Dabei sind wir in der Vergangenheit auf einige Probleme gestoßen: Es wird abgestritten, dass es solche Probleme gibt, man habe das ja noch nie mitgekriegt. Man solle Beispiele nennen. Das ist aber nicht die Aufgabe dieser AG. Man kann nur sagen, wir haben viele Geschichten über verschiedene sexualisierte Übergriffe gehört: Von sexistischen Sprüchen über Handgreiflichkeiten bis hin zu Vergewaltigungen. Dabei ist jede Überschreitung der Grenzen einer Person relevant und sollte thematisiert werden. Und es ist nicht die Schuld des Opfers, wenn sich jemand falsch ihr/ihm gegenüber verhält.

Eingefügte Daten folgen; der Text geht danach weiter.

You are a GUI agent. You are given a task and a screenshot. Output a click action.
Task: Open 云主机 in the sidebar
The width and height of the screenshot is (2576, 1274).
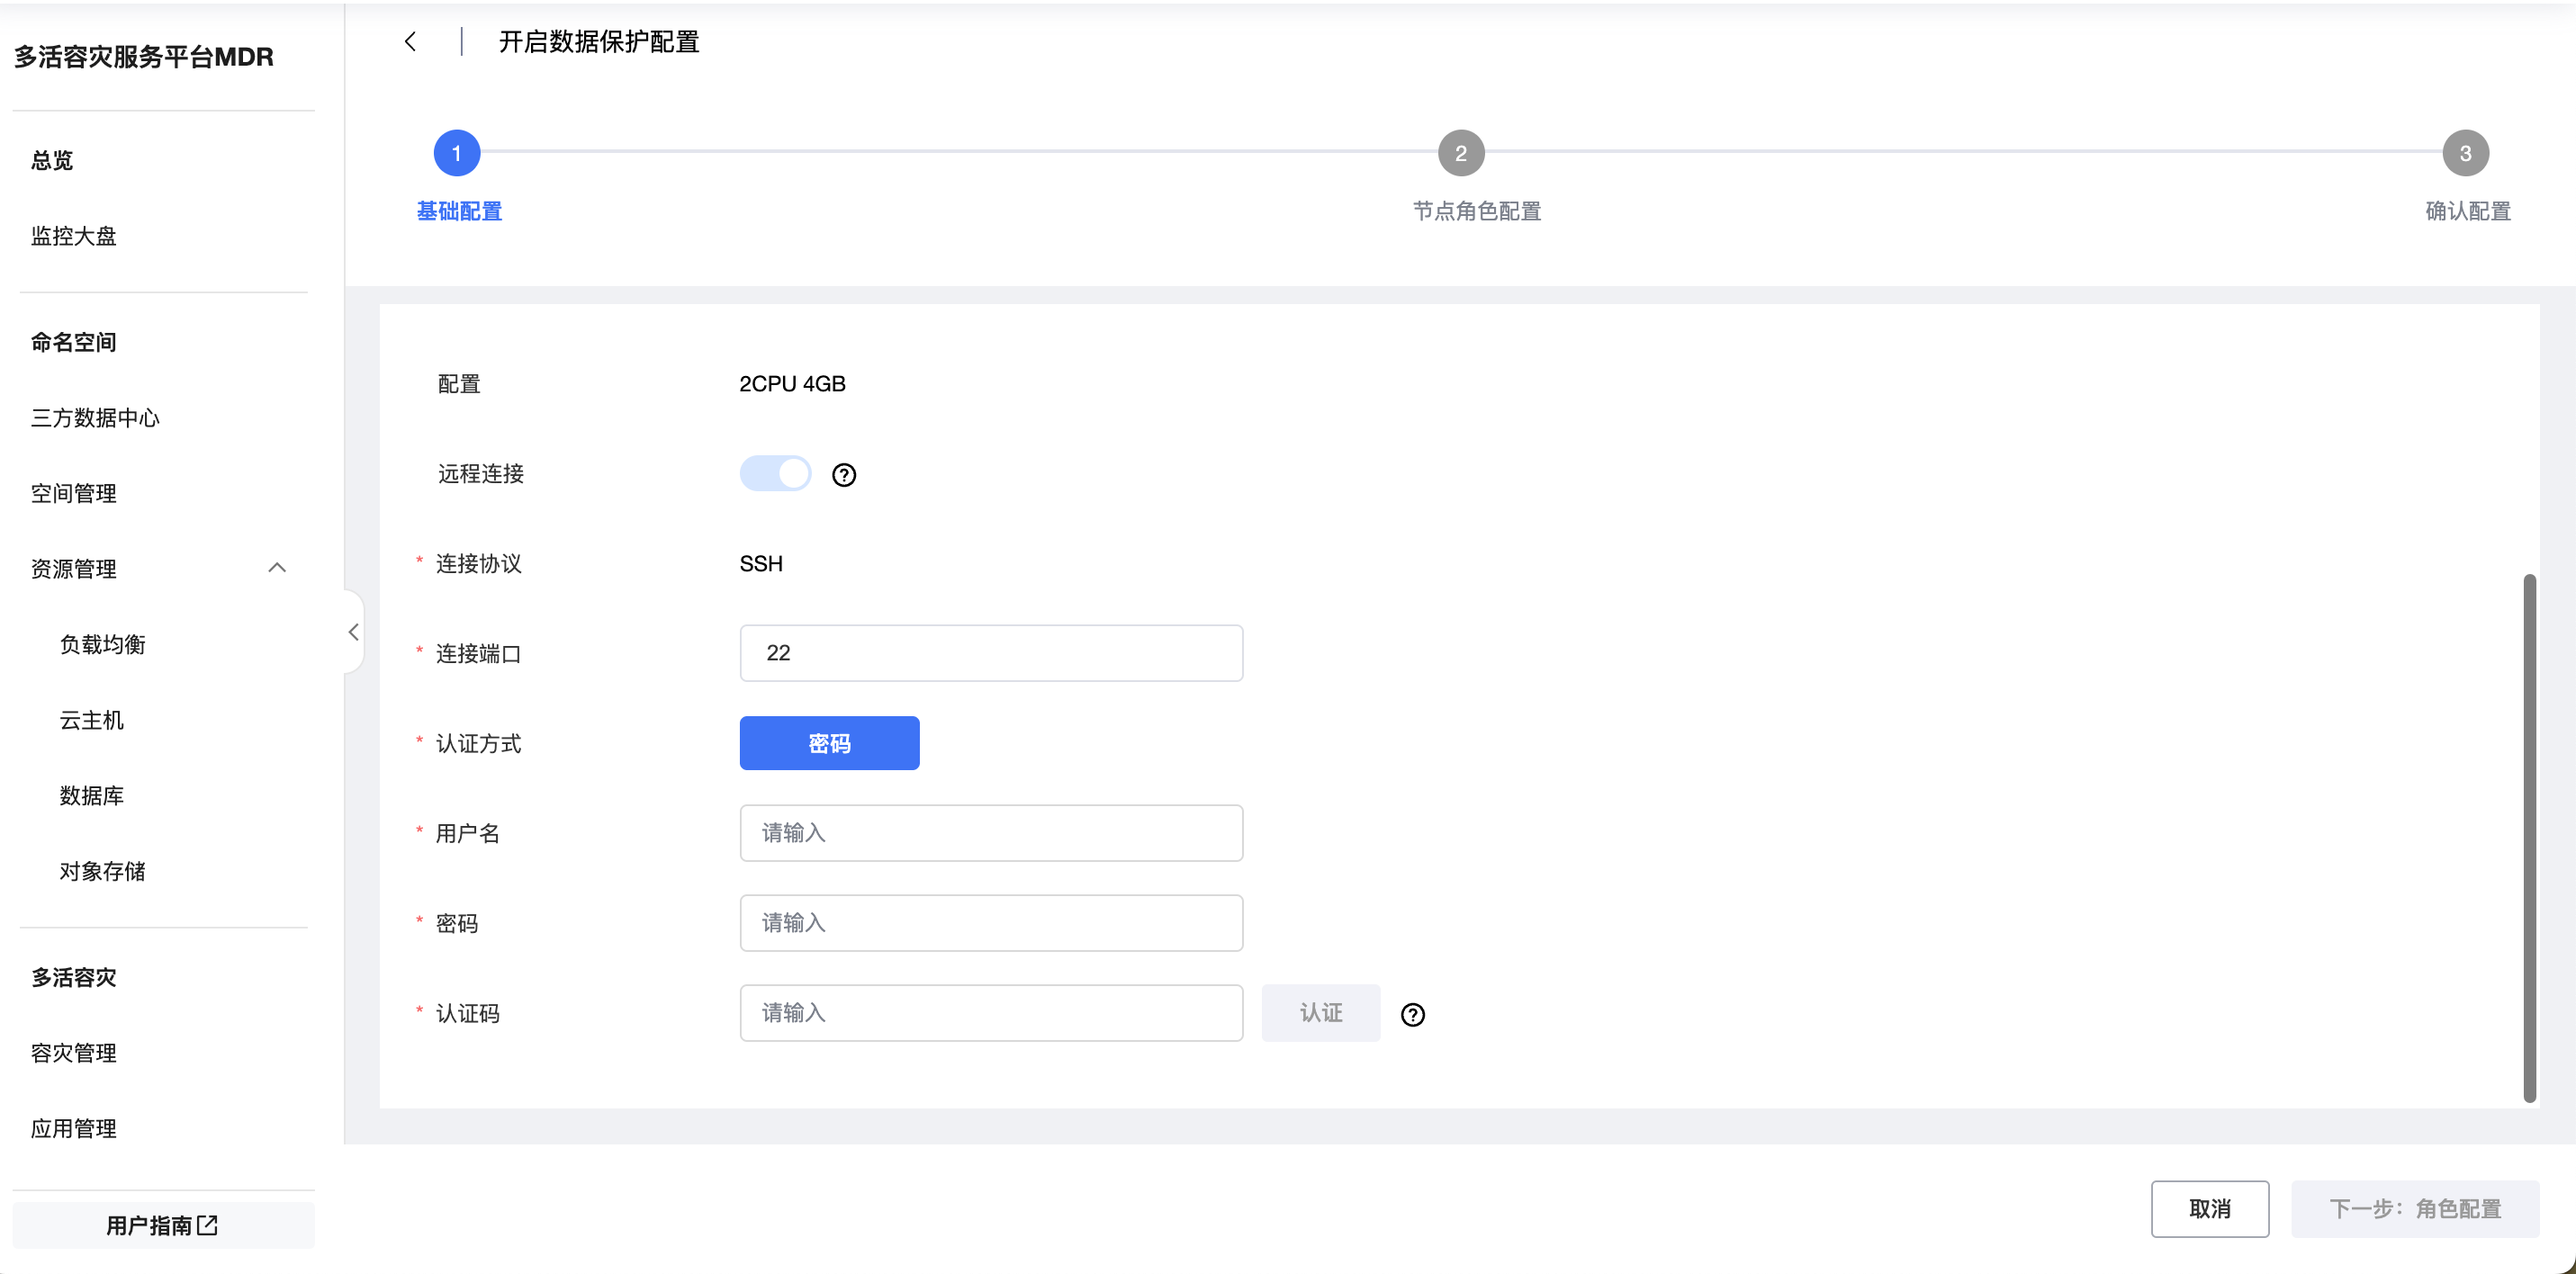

Leider wurde dies behauptet: Wenn man sich auf einer Grabung unwohl fühle, solle man doch einfach woanders mitfahren. Täterschutz nennt sich das. Heute muss man um jeden Grabungsplatz kämpfen und man nimmt, was man kriegen kann. ‚Einfach nicht mitzufahren‘ ist da keine Alternative.
Zuletzt begannen einige Fachschaftsvertretungen Konzepte auszuarbeiten, die für die Thematik sensibilisieren und Hilfe bieten, wenn es zu solchen Situationen kommt. Diese werden auf die jeweilige Universität und Grabungs- bzw. Surveykampagnen zugeschnitten. Wichtig dabei scheinen Vertrauensperson, an die man sich wenden kann, wenn man betroffen ist, aber auch Workshops und andere Veranstaltungen, die auf diese Problematik aufmerksam machen.
Wir hoffen nun in der Zukunft, dass sich die Besprechung dieser Thematik verbreitet, man über Problemlösungen spricht und vielleicht mehr darüber nachdenkt, wie sich verhalten wird – ob z.B. ein sexistischer Kommentar nun wirklich nötig ist. Wir wünschen uns, dass an jeder Universität, auf jeder Kampagne und in anderen archäologischen Kontexten über die Problematik gesprochen und dann gehandelt wird.
Literaturverweis: H. Koch, Die AG „Sexualisiertes Fehlverhalten“ des DASV e.V. stellt sich vor. Blickpunkt Archäologie 3/2019, 2020, 217–218.